# :(



## KMJBandmooch (Jan 8, 2012)

Woke up this morning, and went to check on my lil Chili Pepper.... he got stuck in one of the little island things that i had and died....

I'm so sorry lil Chili Pepper, If I had have known that one of you guys could get stuck in there I never would have got it in the first place.

I'll miss you sweety..


----------



## teeneythebetta (Apr 29, 2012)

Aww I'm so sorry 

R.I.P. <3


----------



## CaseyA (May 2, 2012)

Oh no, I'm sorry. RIP Chili.

If you don't mind, what exactly did he get caught in? It could be a warning to the rest of us to avoid that item.


----------



## KMJBandmooch (Jan 8, 2012)

I got a cave(swim throught thingy at walmart that had an anchor on it and pink coral. Im pretty sure chili got stuck, otherwise he just didnt understand how to get out and suffocated........


----------



## MyRainbowBettaFish (May 9, 2012)

I am sorry for your loss! R.I.P Chili Pepper(cute name btw!)!


----------



## ab420 (Mar 27, 2012)

Sorry to hear for your loss


----------



## CaseyA (May 2, 2012)

KMJBandmooch said:


> I got a cave(swim throught thingy at walmart that had an anchor on it and pink coral. Im pretty sure chili got stuck, otherwise he just didnt understand how to get out and suffocated........


How sad. I'm so sorry.

Thanks for the tip. I'll be sure to avoid those now!


----------



## ab420 (Mar 27, 2012)

Years ago I had a Rafael Catfish (he was GORGEOUS!) Only came out at night and "talked" all the time with this strange clicking noise. Anyways, we had a fake tree stump and he got stuck in it one day. I had to pull him out with my hands - the only problem is, those fish are covered in little spikes and barbs. My hand was all raw and cut up, but I was able to rescue him! Here's a pic I found online of one for reference - those little spikes are rough:


----------



## xShainax (Feb 11, 2012)

ab420 said:


> Years ago I had a Rafael Catfish (he was GORGEOUS!) Only came out at night and "talked" all the time with this strange clicking noise. Anyways, we had a fake tree stump and he got stuck in it one day. I had to pull him out with my hands - the only problem is, those fish are covered in little spikes and barbs. My hand was all raw and cut up, but I was able to rescue him! Here's a pic I found online of one for reference - those little spikes are rough:


Ok, I am not getting one of those evil looking things.
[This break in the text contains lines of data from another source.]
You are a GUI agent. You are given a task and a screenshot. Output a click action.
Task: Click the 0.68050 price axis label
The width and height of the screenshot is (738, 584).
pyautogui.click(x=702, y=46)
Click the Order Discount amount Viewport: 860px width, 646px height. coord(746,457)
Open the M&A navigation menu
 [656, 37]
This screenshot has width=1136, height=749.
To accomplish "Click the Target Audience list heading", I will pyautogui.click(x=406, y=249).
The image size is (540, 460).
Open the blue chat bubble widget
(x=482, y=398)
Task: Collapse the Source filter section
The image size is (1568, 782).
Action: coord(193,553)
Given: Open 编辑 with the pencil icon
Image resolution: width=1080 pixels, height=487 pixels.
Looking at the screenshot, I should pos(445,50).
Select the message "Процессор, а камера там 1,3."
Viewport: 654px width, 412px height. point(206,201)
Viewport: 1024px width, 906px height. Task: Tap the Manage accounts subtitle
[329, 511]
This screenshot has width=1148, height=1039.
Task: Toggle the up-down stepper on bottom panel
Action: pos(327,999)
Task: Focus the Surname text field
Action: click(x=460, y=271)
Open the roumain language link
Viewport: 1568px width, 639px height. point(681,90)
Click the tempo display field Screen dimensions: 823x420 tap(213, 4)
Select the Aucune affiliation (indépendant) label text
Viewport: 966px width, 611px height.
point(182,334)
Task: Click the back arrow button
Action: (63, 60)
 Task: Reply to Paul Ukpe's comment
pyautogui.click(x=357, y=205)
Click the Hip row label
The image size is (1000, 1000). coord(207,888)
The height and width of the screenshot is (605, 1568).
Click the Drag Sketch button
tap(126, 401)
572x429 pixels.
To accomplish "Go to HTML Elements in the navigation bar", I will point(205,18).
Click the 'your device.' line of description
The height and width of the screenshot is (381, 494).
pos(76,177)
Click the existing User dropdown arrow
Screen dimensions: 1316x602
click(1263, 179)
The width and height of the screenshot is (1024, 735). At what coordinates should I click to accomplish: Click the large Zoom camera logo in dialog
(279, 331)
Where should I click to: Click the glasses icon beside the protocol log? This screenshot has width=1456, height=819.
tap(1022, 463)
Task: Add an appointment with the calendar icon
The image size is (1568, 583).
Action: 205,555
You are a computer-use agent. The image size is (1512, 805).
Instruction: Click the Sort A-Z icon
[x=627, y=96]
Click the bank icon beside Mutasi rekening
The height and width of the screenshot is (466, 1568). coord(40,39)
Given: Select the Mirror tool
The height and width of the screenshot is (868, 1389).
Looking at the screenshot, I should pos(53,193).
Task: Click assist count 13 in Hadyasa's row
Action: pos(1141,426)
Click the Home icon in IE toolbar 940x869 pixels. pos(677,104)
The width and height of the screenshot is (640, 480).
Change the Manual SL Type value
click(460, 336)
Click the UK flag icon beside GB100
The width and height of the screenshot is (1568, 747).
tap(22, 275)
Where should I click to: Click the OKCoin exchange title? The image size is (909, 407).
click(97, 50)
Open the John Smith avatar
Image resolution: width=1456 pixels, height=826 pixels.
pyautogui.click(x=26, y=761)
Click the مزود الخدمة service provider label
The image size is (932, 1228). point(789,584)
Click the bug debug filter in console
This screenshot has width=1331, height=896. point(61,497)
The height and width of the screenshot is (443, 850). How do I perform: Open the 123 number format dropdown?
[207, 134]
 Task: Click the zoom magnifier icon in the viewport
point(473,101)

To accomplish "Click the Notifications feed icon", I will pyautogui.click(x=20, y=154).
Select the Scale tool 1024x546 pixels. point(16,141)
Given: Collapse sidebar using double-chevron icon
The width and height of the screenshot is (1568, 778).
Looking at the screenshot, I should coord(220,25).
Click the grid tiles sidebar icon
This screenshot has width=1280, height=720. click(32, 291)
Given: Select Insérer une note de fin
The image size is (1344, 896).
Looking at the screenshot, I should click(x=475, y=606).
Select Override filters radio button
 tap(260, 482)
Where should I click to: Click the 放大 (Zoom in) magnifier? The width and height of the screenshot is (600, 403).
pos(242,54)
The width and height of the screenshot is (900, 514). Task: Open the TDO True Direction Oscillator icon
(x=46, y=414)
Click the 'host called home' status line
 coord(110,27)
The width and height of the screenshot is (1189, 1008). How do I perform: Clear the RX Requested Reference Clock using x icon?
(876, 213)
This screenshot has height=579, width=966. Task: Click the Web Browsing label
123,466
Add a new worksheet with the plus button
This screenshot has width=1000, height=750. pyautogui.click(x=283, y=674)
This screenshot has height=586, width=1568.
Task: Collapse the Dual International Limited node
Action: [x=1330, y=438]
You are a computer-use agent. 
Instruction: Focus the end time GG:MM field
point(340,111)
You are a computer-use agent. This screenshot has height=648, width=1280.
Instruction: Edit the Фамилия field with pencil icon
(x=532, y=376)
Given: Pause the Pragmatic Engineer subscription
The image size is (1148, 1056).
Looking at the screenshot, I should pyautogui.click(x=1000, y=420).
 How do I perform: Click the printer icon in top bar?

D:


----------



## teeneythebetta (Apr 29, 2012)

Thank you for letting us know what the decoration was. I am actually heading to walmart and I will be buying stuff for my tank so it is nice to keep that item in mind. 

Again, so sorry about your little guy.


----------



## Jessicatm137 (Mar 22, 2012)

KMJBandmooch said:


> Woke up this morning, and went to check on my lil Chili Pepper.... he got stuck in one of the little island things that i had and died....
> 
> I'm so sorry lil Chili Pepper, If I had have known that one of you guys could get stuck in there I never would have got it in the first place.
> 
> I'll miss you sweety..


Oh no! I'm very sorry!


----------



## aqua001 (Jan 13, 2012)

I'm sorry. BTW,ab420, Rafael looks interesting lol.


----------